Lockdown. Is it over? Almost over? Most would have us think so, but I know it’s nothing like the end, and although I can accept there is something called the ‘new normal’ I have no appetite for it and is it really normal? As someone comments in today’s paper, after all the fanfare of easing restrictions, life just isn’t what is was. So shall we just call it ‘the new’, or the ‘different’, the ‘best of a bad job?’ Social distancing by the way is another misnomer. We can be as sociable as we like, it’s the physical part that’s missing.
And yet and yet, as things are opening up again, I am feeling some nostalgia for the first weeks of lockdown, the walking weeks as I think of them. Since May 13th we’ve been back playing golf – a joy to go somewhere and to meet friends for a shared purpose, with healthy exercise thrown in. As a result my other walking habit has slipped and when I recently took one of my lockdown walks and stood on an unexceptional hillock looking at the unexceptional view (green countryside criss-crossed by dual carriageway, housing estates asleep under the ridiculous riot of seasonal greenery) I recognised that without these walks, something had gone missing. I can’t quite describe it. Calm is almost too specific, more like an emptiness, something that comes of having nothing to do, or nothing needing to be done: a kind of dreaming, not plagued by dreams.
Is this the much-vaunted mindfulness? Although I absorbed the nature around me I don’t think I was particularly observant, or not consciously so, though I’m reminded of how R.S. Thomas’ tells us to find God (for which I read ourselves) in ‘the spaces between stars’ and the ‘interstices of things’ – in emptiness I suppose.
So there can be benefits in not thinking? Is it good for creativity? Not that I was aware of at the time, but perhaps we need those fallow hours for other things to happen, a switched off time so that we can switch on again.
And so here I am mourning the loss of nothingness and wondering if I’m deceiving myself, finding something in retrospect which wasn’t like that at the time, Am I already wearing rose-tinted lockdown glasses? My walk reprised was a moment of calm, but I’m remembering that first time around, in March and April, I walked quickly, breathing deeply and consciously. This was to maintain my all-round fitness, ready for return to golf and other normalities. Actually no, it was at least partly in response to news items about medical ventilation and those who survived. Adrenaline was pushing me on. I was practising for being a patient, admitting to the fear which we all suppressed (didn’t we?) under a thin veneer of being philosophical. This too will pass.
And so has it passed? No, it is most definitely not all over even if I hear a bit of partying going on in local gardens. Yesterday I stood under blustery skies in a short queue for our local M&S. Inside were sparse shoppers on particular missions: in, out, home. Tempted by the Food Hall I encountered a separate queue and gave up. I’d lost the motivation. I just wasn’t that bothered for a treat, nor to hang around the fashion floor wondering if I needed anything to wear. I’m no longer an avid shopper but no wonder our economy is wrecked, our spirits, if not broken, very much subdued with this dreary version of what used to be.
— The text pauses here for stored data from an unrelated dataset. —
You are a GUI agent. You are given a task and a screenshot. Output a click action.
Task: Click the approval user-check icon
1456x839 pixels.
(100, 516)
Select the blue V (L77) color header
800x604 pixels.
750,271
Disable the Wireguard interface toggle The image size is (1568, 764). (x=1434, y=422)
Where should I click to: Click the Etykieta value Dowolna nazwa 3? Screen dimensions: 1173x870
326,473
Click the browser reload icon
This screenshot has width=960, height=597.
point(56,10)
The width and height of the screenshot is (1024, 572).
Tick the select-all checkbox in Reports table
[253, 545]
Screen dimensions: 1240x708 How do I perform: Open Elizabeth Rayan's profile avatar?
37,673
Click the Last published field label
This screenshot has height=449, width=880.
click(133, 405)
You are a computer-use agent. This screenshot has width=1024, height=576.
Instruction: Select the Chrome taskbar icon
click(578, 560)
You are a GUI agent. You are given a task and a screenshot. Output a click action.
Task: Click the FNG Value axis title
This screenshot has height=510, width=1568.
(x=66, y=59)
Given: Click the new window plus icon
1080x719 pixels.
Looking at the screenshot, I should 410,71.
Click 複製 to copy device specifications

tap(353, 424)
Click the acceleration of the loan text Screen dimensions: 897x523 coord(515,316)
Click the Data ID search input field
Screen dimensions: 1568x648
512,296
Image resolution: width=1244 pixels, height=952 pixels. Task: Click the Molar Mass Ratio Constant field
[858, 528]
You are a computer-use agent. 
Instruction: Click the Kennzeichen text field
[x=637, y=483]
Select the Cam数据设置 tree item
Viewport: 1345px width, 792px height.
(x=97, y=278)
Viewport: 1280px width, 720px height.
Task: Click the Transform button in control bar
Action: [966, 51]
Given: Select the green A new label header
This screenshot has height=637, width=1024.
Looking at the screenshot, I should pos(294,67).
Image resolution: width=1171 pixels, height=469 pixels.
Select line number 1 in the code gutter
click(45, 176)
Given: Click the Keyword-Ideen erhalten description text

So it’s not over, but as we peer through the flak of disinformation and misinformation on how and when lockdown might end, I’m aware that lockdown was not a single time or circumstance. It was ending – or changing – almost as soon as it started, from those days of conscious breathing to the first garden visit with family, from the anxious clicking of food-delivery websites to a cautious foray to our local Lidl, we’ve always been testing its boundaries and carrying out ongoing – and probably flawed – risk assessments. Somehow we’ve adapted to everything and navigated our way through. It hasn’t all been bad but let’s not kid ourselves – the good parts are barely a compensation for what has been lost.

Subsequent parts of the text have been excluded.